Over the last three years, approximately 65 students have been part of the development of the PR-CuNaR2. The last student team to work on the satellite was made up of Natalie Cruz, Xavier Álvarez, Héctor González, Ian Huertas, Wilhem Sánchez Rodríguez, Jesús Marrero Colón, Carlos Vergara Quiles, Lucas Soto Balseiro, Edwardivan Labarca and Carlos Figueroa Gibson.

“After having passed the tests of electrical connections, dimensions, mass, functionality, and final integration, we can announce that Puerto Rico will have its first satellite in space,” says Dr. Amilcar Rincón Charris, a professor at the Interamerican University of Puerto Rico. “For all of us who have been part of this project, it is a great pride and demonstrates the caliber of the education we provide at the engineering school.”

With this achievement, Charris adds that Puerto Rico will become one of the few territories “to have launched a satellite into space and to contribute to the study and scientific research of the formation of the cosmos.”

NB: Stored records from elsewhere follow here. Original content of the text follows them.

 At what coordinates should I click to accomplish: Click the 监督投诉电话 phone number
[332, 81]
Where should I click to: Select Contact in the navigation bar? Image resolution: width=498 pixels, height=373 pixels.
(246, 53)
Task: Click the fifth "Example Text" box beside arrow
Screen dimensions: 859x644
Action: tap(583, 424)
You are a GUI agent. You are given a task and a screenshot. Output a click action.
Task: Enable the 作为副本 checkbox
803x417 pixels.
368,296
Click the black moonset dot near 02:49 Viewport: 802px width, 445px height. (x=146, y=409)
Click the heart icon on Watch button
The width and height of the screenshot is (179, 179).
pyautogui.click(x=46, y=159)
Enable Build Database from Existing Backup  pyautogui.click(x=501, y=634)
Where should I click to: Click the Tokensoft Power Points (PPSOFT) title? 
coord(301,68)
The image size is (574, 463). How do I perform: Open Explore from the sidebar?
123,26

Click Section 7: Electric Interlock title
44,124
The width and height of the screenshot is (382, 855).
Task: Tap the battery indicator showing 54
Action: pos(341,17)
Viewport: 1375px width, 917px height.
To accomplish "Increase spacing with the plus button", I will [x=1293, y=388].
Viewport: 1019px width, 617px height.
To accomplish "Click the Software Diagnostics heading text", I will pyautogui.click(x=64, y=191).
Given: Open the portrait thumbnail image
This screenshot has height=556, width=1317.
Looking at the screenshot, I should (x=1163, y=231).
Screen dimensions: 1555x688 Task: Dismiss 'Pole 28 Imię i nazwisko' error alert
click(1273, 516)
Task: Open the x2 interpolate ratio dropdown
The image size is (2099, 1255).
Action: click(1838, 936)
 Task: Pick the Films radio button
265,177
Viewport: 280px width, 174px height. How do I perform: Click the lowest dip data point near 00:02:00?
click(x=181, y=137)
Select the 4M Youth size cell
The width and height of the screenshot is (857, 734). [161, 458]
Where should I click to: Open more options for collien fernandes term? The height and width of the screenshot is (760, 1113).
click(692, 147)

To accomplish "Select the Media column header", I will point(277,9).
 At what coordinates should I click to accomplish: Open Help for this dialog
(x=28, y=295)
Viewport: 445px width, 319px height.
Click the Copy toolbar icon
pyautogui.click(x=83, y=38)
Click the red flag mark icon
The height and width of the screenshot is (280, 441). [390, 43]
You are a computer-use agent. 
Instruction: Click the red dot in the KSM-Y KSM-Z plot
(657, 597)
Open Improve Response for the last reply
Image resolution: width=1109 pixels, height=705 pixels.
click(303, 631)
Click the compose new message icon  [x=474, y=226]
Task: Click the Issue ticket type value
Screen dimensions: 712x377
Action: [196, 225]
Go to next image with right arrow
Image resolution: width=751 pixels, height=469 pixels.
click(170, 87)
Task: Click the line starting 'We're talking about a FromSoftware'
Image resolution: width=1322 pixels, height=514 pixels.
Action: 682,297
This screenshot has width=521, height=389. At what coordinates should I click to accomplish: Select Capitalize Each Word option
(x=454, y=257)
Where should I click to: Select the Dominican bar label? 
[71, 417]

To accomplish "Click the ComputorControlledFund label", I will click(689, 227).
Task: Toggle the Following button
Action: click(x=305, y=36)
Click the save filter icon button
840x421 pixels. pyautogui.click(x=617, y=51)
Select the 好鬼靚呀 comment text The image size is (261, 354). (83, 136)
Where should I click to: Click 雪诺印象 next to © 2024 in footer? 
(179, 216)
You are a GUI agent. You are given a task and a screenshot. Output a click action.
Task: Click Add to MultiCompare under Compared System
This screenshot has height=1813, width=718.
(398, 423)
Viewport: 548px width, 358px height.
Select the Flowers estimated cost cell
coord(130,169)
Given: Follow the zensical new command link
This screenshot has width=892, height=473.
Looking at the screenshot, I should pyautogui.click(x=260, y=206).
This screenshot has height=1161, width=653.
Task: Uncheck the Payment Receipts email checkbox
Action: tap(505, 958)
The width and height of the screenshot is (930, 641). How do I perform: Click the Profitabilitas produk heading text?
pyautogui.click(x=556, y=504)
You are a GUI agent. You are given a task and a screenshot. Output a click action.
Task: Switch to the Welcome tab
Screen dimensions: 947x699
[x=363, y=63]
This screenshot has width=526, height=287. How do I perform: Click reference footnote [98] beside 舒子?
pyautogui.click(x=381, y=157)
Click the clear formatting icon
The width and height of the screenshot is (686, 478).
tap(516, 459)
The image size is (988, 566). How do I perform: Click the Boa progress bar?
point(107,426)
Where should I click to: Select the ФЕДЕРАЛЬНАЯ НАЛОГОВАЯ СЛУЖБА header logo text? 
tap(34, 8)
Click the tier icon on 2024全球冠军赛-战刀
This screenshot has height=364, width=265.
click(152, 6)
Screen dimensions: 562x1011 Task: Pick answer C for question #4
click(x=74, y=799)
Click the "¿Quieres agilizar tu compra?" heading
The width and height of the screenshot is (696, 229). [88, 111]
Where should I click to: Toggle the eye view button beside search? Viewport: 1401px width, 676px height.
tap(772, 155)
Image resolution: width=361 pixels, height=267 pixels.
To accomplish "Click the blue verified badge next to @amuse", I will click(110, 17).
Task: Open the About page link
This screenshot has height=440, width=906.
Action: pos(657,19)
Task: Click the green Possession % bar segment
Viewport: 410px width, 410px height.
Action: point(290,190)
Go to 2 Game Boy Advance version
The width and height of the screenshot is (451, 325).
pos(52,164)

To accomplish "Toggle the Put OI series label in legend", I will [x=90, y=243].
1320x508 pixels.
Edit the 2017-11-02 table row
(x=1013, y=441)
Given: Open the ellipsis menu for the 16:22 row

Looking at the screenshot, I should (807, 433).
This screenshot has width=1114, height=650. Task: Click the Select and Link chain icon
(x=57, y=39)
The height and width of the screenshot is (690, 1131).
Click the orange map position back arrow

The PR-CuNaR2 is scheduled for launch on August 29, 2021, from Cape Canaveral, Florida. After its launch, the satellite will take about nine hours to arrive at the International Space Station (ISS). Once the satellite reaches the ISS, it will be launched into space and remain in orbit for two years. During that time, PR-CuNaR2 will record and photograph microparticles that are the subject of its study.